*TASK PROMPT*.
Pick out the lines below that contain the string "agent" and copy them all.
··· RECORDS ···
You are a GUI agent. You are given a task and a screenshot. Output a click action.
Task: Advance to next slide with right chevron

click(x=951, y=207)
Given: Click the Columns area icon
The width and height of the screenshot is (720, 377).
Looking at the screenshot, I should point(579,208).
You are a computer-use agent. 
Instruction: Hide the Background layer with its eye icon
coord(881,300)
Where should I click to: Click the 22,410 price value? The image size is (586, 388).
···
*OUTPUT*.
You are a GUI agent. You are given a task and a screenshot. Output a click action.
You are a computer-use agent. 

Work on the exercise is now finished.